Уже в 1939 году Советы, оккупировав Львов, позволили жителям ездить на трамваях по довоенной цене билетов. Страшная перегрузка вагонов приводила к частым авариям, но с другой стороны, город избежал военных разрушений. Помню еще лыжные прогулки на Кортумову гору, одну из многих в окрестности Львова, поскольку город лежит на южной границе Львовско-Томашевской возвышенности с очень красивыми пейзажами. Многие улицы, такие как, например, Коперника или Сыкстуска, довольно круто поднимались вверх от центра города, а на Словацкого, идущей от Иезуитского парка, виднелся Главпочтамт, а напротив него контора фирмы «Gunard Line» с замечательными двухметровыми моделями кораблей этой трансокеанской линии, которые вызывали мое восхищение совершенством миниатюризации. Помню еще в самом центре два прекрасных пассажа: «Mikolasch» и «Hausmann». Над одним из них на крыше сияла тогда еще бывшая экзотикой неоновая реклама шоколада «Velma», «Milka» и «Bittra», и вроде там же светился олень, рекламирующий мыло «Schicht». Понятно, что ребенком и подростком я лучше знал окрестности вокруг нашего дома. Когда уже в советские времена я изучал медицину в зданиях, расположенных на улице Пекарской, я очень любил при благоприятной погоде готовиться к экзаменам на территории Кладбища львовских орлят, колоннаду которого, надписи на некоторых могилах и барельефы я запомнил до сегодняшнего дня. То, что с этим кладбищем происходило потом, я знаю, но предпочту об этом промолчать.

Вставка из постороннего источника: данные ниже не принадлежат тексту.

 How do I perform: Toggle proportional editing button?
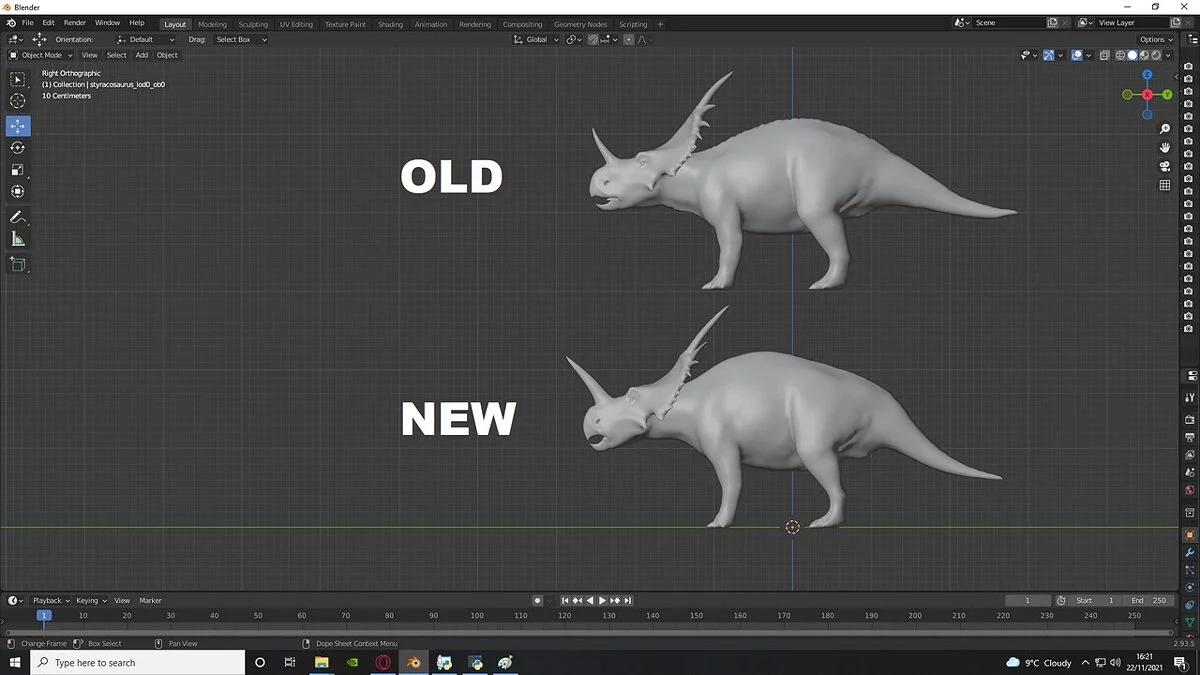628,40
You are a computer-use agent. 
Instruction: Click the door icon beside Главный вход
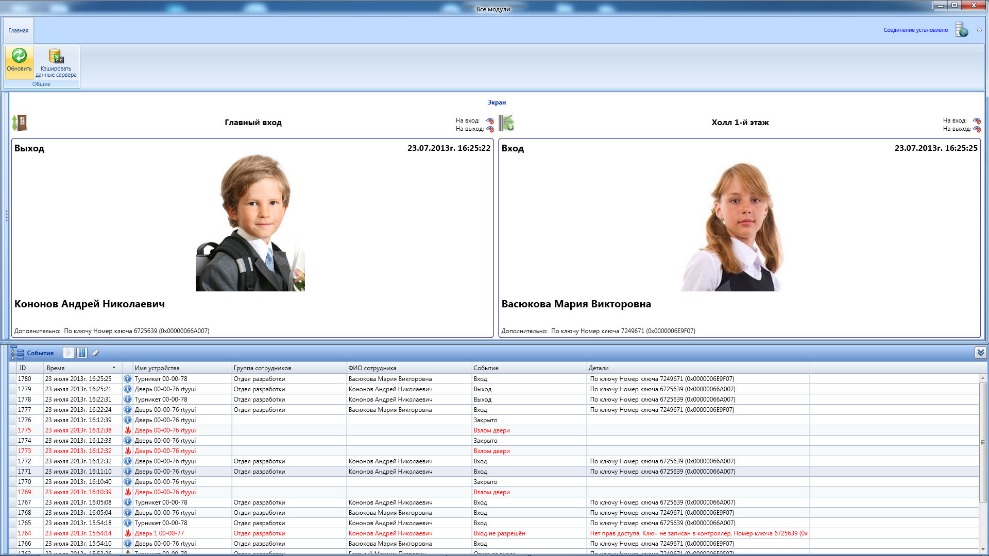pyautogui.click(x=18, y=123)
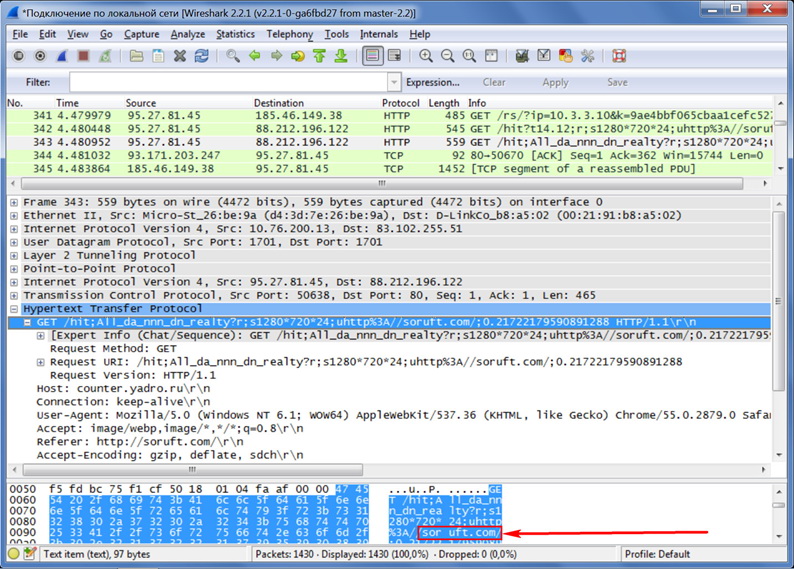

На юношеские воспоминания о городе, не тронутом ни одним вторжением чужеземных сил, непосредственно после падения Польши наложились картины бегства советских танков по улицам Грудецкой и Казимежовской, названной потом львовянами улицей «Давай-Назад». Разные интересные события происходили во Львове, например, автомобильные гонки на петле улиц, образованной из Пелчиньской и Кадецкой. Я даже помню, что тогда заливали гипсом трамвайные рельсы, чтобы предотвратить скольжение гоночных автомобилей. Я был слишком молод, чтобы знать что-либо о Львовско-Варшавской философской школе или же о животворящем источнике национальной культуры, каковым был Львов. На Лычаковском кладбище я видел могилы наших великих поэтов и писателей, которые – насколько я знаю – иностранцы не уничтожили. Мрачных воспоминаний советских времен, а потом немецкой оккупации Львова я предпочитаю не ворошить в этом тексте. Я не хочу помнить, как выглядел прекрасный крытый стеклянным куполом львовский вокзал после немецкой бомбардировки. Моей давней мечтой было создать миниатюрную диораму довоенного Львова вместе с территорией Стрыйского парка, Восточной ярмаркой, башней, обложенной бутылками водки Бачевского, а также всеми костелами до тех времен, когда Советы еще не могли превратить их в какие-то склады.
Таким образом, я предпочитаю закончить воспоминания об этом городе, поскольку все, что было польским, лучше сохранилось в моей памяти.